Dziś Carol Kong, strateg Commonwealth Bank of Australia, twierdzi, że obecna wycena luzowania przez Federalny Komitet Otwartego Rynku (FOMC) jest zbyt wysoka. „Nadal preferujemy cięcie o 25 pb zamiast cięcia o 50 pb, ponieważ rynek pracy i szersza gospodarka pozostają odporne” – napisała w komentarzu. „Obecna wycena rynkowa jest agresywna w porównaniu ze średnim cyklem obniżek stóp FOMC poza recesjami. My, wraz z konsensusem amerykańskich ekonomistów, nie spodziewamy się, że gospodarka USA wejdzie w recesję” – czytamy.
Złoto sobie radzi
Euro wzrosło dziś o 0,07 proc. do 1,1083 USD, bazując na czwartkowym wzroście o 0,57 proc. po tym, jak prezes Europejskiego Banku Centralnego Christine Lagarde odrzuciła perspektywę obniżki stóp procentowych w październiku, po powszechnie oczekiwanej obniżce o ćwierć punktu. Z kolei złoto przedłużyło czwartkowy wzrost o 1,9 proc., osiągając nowy rekord na poziomie 2 570,03 USD, wspierany przez słabość dolara.

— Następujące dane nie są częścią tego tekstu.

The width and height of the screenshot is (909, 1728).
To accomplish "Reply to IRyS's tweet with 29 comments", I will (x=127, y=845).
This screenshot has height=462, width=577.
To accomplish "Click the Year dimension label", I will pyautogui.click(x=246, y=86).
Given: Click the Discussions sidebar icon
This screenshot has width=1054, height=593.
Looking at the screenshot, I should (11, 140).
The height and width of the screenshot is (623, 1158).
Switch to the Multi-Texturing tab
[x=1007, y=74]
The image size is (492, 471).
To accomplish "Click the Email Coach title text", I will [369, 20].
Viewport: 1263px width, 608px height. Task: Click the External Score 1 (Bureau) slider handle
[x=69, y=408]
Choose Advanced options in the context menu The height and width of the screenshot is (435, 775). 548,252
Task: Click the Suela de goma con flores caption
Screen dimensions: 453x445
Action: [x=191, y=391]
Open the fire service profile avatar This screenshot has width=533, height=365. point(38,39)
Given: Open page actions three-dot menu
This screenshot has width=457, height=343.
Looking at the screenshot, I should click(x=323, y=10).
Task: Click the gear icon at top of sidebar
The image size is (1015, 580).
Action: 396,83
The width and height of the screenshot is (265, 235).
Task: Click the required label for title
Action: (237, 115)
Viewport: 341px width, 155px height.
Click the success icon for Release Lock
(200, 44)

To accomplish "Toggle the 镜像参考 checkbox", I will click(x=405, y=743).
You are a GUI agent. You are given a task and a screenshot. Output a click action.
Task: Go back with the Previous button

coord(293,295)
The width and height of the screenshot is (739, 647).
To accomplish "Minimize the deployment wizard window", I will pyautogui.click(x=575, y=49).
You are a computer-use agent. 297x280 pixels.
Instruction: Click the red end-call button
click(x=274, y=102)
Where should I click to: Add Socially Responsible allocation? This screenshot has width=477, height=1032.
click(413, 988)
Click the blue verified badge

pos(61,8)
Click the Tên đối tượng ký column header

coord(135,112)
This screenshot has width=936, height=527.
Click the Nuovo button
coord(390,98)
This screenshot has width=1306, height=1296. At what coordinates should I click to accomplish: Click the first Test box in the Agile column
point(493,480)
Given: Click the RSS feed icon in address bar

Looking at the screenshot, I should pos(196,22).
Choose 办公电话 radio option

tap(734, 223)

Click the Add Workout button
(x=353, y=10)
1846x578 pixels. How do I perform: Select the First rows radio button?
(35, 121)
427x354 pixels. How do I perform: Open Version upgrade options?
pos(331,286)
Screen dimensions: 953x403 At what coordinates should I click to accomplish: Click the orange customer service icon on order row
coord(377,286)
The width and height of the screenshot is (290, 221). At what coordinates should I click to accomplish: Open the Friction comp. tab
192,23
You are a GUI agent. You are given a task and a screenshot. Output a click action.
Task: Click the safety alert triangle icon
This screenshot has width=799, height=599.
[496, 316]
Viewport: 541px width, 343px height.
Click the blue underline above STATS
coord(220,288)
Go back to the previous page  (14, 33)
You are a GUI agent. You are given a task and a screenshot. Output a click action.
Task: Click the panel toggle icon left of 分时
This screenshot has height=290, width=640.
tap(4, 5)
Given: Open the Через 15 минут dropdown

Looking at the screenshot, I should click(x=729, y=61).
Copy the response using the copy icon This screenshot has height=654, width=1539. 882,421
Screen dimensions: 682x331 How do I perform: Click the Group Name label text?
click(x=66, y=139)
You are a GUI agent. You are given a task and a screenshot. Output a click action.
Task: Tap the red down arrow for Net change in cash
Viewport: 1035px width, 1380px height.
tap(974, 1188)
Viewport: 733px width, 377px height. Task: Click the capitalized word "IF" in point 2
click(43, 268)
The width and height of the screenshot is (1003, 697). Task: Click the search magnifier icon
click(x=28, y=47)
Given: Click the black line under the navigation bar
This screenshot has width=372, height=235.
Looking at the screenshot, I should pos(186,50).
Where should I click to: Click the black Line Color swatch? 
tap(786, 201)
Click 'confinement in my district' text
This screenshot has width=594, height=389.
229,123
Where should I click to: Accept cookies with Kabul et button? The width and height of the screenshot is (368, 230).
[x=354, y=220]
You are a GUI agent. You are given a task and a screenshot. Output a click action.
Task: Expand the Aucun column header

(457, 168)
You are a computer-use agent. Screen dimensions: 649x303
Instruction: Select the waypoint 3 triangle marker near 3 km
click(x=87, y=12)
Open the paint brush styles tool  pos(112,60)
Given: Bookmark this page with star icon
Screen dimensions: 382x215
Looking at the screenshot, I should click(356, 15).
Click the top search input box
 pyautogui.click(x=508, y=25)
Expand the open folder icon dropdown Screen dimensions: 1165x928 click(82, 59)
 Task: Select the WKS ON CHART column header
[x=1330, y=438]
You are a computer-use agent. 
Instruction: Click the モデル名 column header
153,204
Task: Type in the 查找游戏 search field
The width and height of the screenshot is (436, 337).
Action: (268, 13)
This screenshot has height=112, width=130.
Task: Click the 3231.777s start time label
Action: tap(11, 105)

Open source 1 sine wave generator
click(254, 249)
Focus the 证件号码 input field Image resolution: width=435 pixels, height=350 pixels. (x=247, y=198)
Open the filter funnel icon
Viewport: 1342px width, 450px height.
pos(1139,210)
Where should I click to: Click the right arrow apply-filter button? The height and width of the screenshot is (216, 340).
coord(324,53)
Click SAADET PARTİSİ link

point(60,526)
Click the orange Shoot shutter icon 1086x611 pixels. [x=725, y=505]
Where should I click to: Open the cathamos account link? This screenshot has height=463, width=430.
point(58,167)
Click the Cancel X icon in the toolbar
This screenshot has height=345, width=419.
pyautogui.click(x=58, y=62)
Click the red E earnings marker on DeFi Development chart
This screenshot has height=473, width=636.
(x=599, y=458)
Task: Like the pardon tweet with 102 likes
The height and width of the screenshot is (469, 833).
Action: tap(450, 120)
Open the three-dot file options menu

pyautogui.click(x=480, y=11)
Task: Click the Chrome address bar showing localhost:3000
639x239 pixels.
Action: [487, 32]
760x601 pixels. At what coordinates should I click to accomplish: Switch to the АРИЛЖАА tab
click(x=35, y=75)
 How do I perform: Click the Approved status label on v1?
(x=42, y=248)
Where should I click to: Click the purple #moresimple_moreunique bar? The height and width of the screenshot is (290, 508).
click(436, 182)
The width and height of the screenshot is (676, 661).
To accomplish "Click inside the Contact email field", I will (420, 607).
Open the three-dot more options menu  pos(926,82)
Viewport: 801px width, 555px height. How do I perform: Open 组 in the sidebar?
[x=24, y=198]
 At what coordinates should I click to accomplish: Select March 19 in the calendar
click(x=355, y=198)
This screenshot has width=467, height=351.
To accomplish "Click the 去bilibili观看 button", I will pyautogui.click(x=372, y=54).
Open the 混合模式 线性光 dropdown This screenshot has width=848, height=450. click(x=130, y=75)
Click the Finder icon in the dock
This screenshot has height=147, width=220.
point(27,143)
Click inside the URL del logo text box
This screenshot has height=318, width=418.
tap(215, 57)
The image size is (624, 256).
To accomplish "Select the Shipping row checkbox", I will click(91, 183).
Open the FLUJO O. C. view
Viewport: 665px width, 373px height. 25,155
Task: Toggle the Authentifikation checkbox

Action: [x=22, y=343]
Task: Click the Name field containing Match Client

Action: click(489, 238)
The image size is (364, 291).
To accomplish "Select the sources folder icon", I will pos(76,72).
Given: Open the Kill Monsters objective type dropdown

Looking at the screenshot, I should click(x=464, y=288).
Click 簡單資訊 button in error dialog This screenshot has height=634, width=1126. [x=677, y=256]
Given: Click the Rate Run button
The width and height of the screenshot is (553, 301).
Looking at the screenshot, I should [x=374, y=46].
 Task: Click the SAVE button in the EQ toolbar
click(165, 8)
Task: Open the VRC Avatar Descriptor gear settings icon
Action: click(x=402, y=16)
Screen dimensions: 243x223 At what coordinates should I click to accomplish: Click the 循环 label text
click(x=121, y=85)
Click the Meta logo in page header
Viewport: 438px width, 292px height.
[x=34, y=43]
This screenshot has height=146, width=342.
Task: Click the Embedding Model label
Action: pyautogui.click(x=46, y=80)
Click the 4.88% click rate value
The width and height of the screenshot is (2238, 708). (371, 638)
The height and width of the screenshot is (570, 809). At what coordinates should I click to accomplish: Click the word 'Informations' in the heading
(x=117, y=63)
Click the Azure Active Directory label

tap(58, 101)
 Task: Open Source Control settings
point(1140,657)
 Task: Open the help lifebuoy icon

Kontrakty terminowe na amerykańskie akcje wzrosły o 0,1%, po czwartkowych wzrostach indeksów kasowych. Natomiast ogólnoeuropejskie kontrakty terminowe STOXX 50 wzrosły o 0.42 proc. Ropa naftowa nadal rosła po wzroście o około 2% w ciągu nocy, ponieważ producenci oceniali wpływ na produkcję po przejściu huraganu Francine przez Zatokę Meksykańską. Kontrakty terminowe na amerykańską ropę West Texas Intermediate wzrosły o 0,71% do 69,46 USD za baryłkę, opierając się na czwartkowym wzroście o 2,5 proc.. Kontrakty terminowe na ropę Brent wzrosły zaś o 0,65 proc. do 72,44 USD, po wzroście o 1,9 proc. w poprzedniej sesji.